» **Exercise**:
Rewrite all of the items below, switching each "Screen dimensions" to "Viewport size" and leaving everything else unchanged.

» **Input data**:
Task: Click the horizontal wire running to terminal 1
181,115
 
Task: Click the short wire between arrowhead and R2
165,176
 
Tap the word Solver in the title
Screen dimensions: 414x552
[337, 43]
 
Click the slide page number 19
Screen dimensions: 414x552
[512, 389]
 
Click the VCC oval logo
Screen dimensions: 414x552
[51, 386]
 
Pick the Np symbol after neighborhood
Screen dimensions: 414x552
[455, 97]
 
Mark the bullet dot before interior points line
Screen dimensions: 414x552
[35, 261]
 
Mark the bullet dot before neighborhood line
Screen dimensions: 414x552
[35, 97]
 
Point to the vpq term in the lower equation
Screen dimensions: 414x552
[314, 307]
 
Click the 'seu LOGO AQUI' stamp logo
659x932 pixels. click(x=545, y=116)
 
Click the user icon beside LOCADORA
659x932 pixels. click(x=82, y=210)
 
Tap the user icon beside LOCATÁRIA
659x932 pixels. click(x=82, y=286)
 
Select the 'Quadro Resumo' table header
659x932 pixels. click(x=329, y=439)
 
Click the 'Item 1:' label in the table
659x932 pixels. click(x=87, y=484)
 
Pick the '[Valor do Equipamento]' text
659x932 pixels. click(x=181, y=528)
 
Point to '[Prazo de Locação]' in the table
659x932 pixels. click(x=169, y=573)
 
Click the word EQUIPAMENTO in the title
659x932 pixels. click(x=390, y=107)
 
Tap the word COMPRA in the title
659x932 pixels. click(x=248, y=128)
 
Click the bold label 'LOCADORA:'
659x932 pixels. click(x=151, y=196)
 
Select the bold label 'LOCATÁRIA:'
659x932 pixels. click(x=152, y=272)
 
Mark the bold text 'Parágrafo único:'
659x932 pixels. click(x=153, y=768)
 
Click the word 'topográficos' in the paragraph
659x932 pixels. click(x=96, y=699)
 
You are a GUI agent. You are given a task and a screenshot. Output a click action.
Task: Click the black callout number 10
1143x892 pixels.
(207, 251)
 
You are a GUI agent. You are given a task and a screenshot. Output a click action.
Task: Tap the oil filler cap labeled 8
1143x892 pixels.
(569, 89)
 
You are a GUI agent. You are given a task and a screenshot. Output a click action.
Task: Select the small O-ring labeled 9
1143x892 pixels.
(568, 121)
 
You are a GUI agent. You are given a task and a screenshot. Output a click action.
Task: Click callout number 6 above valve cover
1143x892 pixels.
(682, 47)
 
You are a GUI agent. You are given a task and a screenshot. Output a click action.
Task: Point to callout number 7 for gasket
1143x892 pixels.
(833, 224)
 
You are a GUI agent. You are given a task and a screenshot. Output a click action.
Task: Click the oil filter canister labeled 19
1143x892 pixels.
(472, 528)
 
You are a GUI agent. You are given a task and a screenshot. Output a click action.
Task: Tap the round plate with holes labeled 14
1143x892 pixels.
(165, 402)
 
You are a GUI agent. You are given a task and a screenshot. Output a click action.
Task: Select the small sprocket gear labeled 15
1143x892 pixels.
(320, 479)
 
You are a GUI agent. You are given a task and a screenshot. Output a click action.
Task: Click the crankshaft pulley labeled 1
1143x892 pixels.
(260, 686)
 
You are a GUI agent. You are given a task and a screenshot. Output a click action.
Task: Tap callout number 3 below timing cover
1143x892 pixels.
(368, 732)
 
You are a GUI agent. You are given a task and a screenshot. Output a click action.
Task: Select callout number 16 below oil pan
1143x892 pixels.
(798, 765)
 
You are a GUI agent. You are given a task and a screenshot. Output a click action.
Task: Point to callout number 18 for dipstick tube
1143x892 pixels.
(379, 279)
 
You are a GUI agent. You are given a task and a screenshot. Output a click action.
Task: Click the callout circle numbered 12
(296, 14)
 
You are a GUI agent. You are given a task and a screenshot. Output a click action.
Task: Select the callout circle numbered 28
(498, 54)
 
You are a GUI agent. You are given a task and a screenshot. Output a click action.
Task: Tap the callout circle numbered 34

» **Answer for this exercise**:
Task: Click the horizontal wire running to terminal 1
181,115
 
Task: Click the short wire between arrowhead and R2
165,176
 
Tap the word Solver in the title
Viewport size: 414x552
[337, 43]
 
Click the slide page number 19
Viewport size: 414x552
[512, 389]
 
Click the VCC oval logo
Viewport size: 414x552
[51, 386]
 
Pick the Np symbol after neighborhood
Viewport size: 414x552
[455, 97]
 
Mark the bullet dot before interior points line
Viewport size: 414x552
[35, 261]
 
Mark the bullet dot before neighborhood line
Viewport size: 414x552
[35, 97]
 
Point to the vpq term in the lower equation
Viewport size: 414x552
[314, 307]
 
Click the 'seu LOGO AQUI' stamp logo
659x932 pixels. click(x=545, y=116)
 
Click the user icon beside LOCADORA
659x932 pixels. click(x=82, y=210)
 
Tap the user icon beside LOCATÁRIA
659x932 pixels. click(x=82, y=286)
 
Select the 'Quadro Resumo' table header
659x932 pixels. click(x=329, y=439)
 
Click the 'Item 1:' label in the table
659x932 pixels. click(x=87, y=484)
 
Pick the '[Valor do Equipamento]' text
659x932 pixels. click(x=181, y=528)
 
Point to '[Prazo de Locação]' in the table
659x932 pixels. click(x=169, y=573)
 
Click the word EQUIPAMENTO in the title
659x932 pixels. click(x=390, y=107)
 
Tap the word COMPRA in the title
659x932 pixels. click(x=248, y=128)
 
Click the bold label 'LOCADORA:'
659x932 pixels. click(x=151, y=196)
 
Select the bold label 'LOCATÁRIA:'
659x932 pixels. click(x=152, y=272)
 
Mark the bold text 'Parágrafo único:'
659x932 pixels. click(x=153, y=768)
 
Click the word 'topográficos' in the paragraph
659x932 pixels. click(x=96, y=699)
 
You are a GUI agent. You are given a task and a screenshot. Output a click action.
Task: Click the black callout number 10
1143x892 pixels.
(207, 251)
 
You are a GUI agent. You are given a task and a screenshot. Output a click action.
Task: Tap the oil filler cap labeled 8
1143x892 pixels.
(569, 89)
 
You are a GUI agent. You are given a task and a screenshot. Output a click action.
Task: Select the small O-ring labeled 9
1143x892 pixels.
(568, 121)
 
You are a GUI agent. You are given a task and a screenshot. Output a click action.
Task: Click callout number 6 above valve cover
1143x892 pixels.
(682, 47)
 
You are a GUI agent. You are given a task and a screenshot. Output a click action.
Task: Point to callout number 7 for gasket
1143x892 pixels.
(833, 224)
 
You are a GUI agent. You are given a task and a screenshot. Output a click action.
Task: Click the oil filter canister labeled 19
1143x892 pixels.
(472, 528)
 
You are a GUI agent. You are given a task and a screenshot. Output a click action.
Task: Tap the round plate with holes labeled 14
1143x892 pixels.
(165, 402)
 
You are a GUI agent. You are given a task and a screenshot. Output a click action.
Task: Select the small sprocket gear labeled 15
1143x892 pixels.
(320, 479)
 
You are a GUI agent. You are given a task and a screenshot. Output a click action.
Task: Click the crankshaft pulley labeled 1
1143x892 pixels.
(260, 686)
 
You are a GUI agent. You are given a task and a screenshot. Output a click action.
Task: Tap callout number 3 below timing cover
1143x892 pixels.
(368, 732)
 
You are a GUI agent. You are given a task and a screenshot. Output a click action.
Task: Select callout number 16 below oil pan
1143x892 pixels.
(798, 765)
 
You are a GUI agent. You are given a task and a screenshot. Output a click action.
Task: Point to callout number 18 for dipstick tube
1143x892 pixels.
(379, 279)
 
You are a GUI agent. You are given a task and a screenshot. Output a click action.
Task: Click the callout circle numbered 12
(296, 14)
 
You are a GUI agent. You are given a task and a screenshot. Output a click action.
Task: Select the callout circle numbered 28
(498, 54)
 
You are a GUI agent. You are given a task and a screenshot. Output a click action.
Task: Tap the callout circle numbered 34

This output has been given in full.